Lack of social support after diagnosis and inadequate counselling about HIV treatment and HIV disclosure were identified as key reasons for dropping out of HIV care after starting antiretroviral treatment during pregnancy, Malawian women living with HIV told researchers in a qualitative study published this month in PLOS One.

Malawi was the first country to recommend antiretroviral treatment for life for all pregnant women with HIV, regardless of CD4 count, in 2011, and named the strategy `Option B+` because it went beyond existing World Health Organization guidance. The World Health Organization subsequently adopted the Option B+ approach as its preferred strategy for preventing mother-to-child HIV transmission and ensuring antiretroviral treatment for women.

The Option B+ approach has been hugely successful in getting women onto treatment in Malawi and other African countries but there is now evidence from Malawi, Uganda and Mozambique that up to half of women who start treatment during pregnancy are either lost to follow-up within six months or do not return to the clinic to collect more medication after their first prescription runs out.

Although studies have shown stigma, fear of HIV disclosure, younger age, starting ART on the day of diagnosis and lower educational level to be associated with loss to follow-up, there is a lack of evidence from the patient’s perspective on barriers to taking ART and how those barriers might be overcome. In particular, programmes lack the perspectives of women who have discontinued HIV care.

The study consisted of in-depth interviews with 39 women who had started antiretroviral treatment during pregnancy or breastfeeding at Bwaila Hospital, Lilongwe. Fourteen of the women were in care but 25 had been out of care and had been traced through the existing clinic patient tracing system. Tracing takes place if women are more than 21 days late for a scheduled appointment.

All participants underwent a semi-structured interview about their experiences of pre- and post-test HIV counselling, ART initiation, follow-up care and reasons for discontinuing and resuming HIV treatment. The themes emerging from the interviews were analysed by the researchers.

Acceptance of treatment was facilitated by knowing that it was possible to live a long and healthy life by taking treatment, and by seeing others in the community who were doing well on medication, but many of the 31 women who started treatment on the day of diagnosis reported being overwhelmed by the situation and fearful of what lay ahead. Fear of side effects and fear of partner reactions to HIV disclosure were common.

Support from treatment supporters or `guardians` was identified as an important reason why women had remained in care and adherent to ART. Having a supportive husband or partner was especially important, but so too was support and encouragement from health care providers.

Almost all women who fell out of care said that they lacked strong support and half reported problems with their partner after HIV disclosure. Lack of relatives living nearby often exacerbated feelings of isolation and lack of support. Problems with partners or the need to visit relatives often meant a move to another location, disrupting care, or an inability to attend the clinic due to lack of support.

One woman explained the complex relationship between partner support, economic dependence, family support and clinic attendance, and the way in which a potential barrier might be mitigated by cash support:

“Sometimes I want to come to the hospital, but due to the lack of transport money I don’t. If money is available it may be easy for me to take the drugs. There are no relatives around [to provide transportation assistance], as they are all in the village and I stay with my husband. So if he finds the money, I can come and collect the drugs.”

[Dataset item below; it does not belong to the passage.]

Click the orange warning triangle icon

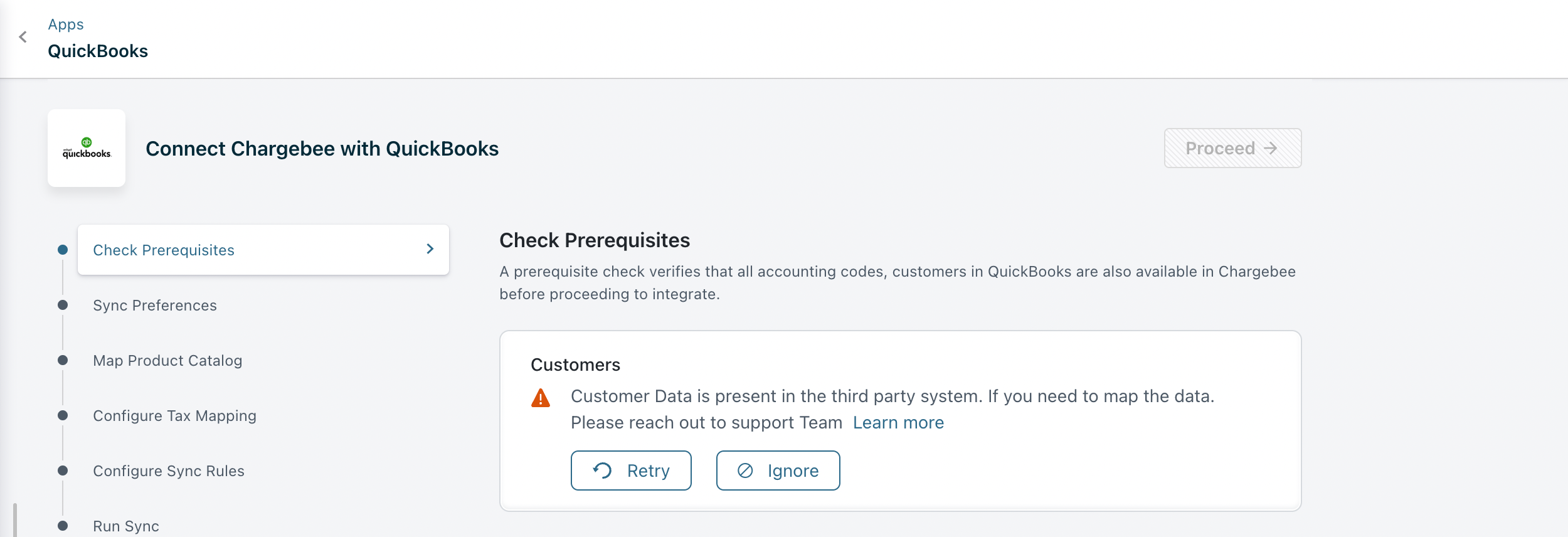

Ten out of 31 women stopped treatment and re-started again. In all cases healthcare provider encouragement was cited as a reason for resuming treatment. Ability to disclose difficulties in taking medication was also an important factor in resuming treatment for some women.

The authors concluded that two factors seemed especially important in ensuring continuity of care and adherence to treatment.

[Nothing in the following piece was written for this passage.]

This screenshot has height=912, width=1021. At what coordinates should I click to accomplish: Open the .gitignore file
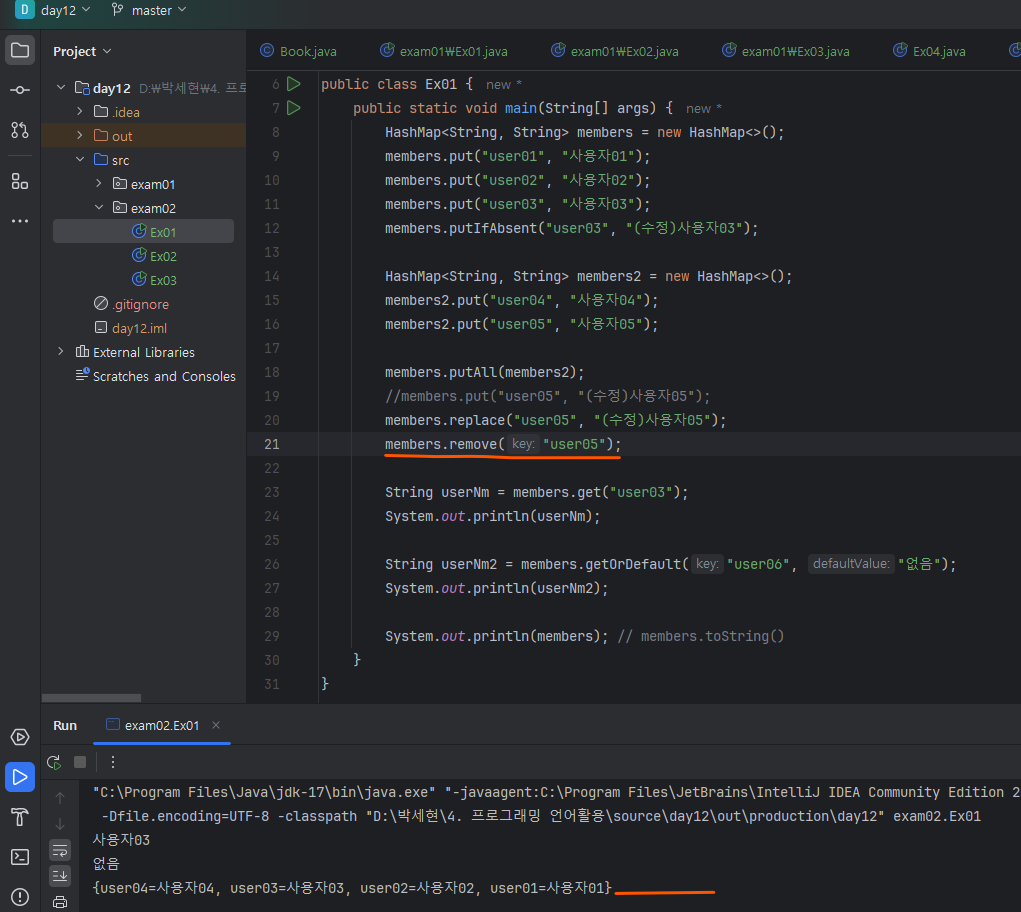coord(140,304)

Social support systems appear critical to adherence and retention in care. Partners, family, friends and healthcare providers all played a role in providing this support, and where this network was weaker, women tended to report more difficulties. Assisting disclosure, promoting male partner participation in testing and treatment and coaching of women in disclosure techniques and asking for support may strengthen social support, as can peer support. Health care providers also need to address mobility and plan for possible problems at the start of treatment, the researchers say. Allowing women to collect extra drugs or designing systems for community-based medication distribution might help overcome difficulties in attending clinic appointments.

Counselling is also identified as crucial in establishing the need for treatment initiation and adherence, but researchers found little evidence that counselling emphasised the lifelong nature of treatment, prepared women for side-effects or addressed difficulties regarding disclosure and social support. They found that most women who were out of care had received little counselling at treatment initiation, and if it was provided, counselling tended to focus on the need to take ART to protect the health of the infant.

The researchers conclude, ”strategies that recommend universal initiation of ART in asymptomatic individuals need also to promote improved counselling at initiation along with a case-based management plan that considers the individuals’ plans for disclosure and social support needs.”

“Initial and active follow-up counselling regarding side effects, women’s empowerment interventions, promotion of counselling schemes that use mentor or peer mothers, and meaningful engagement of male partners may promote sustained ART retention among Option B+ women.”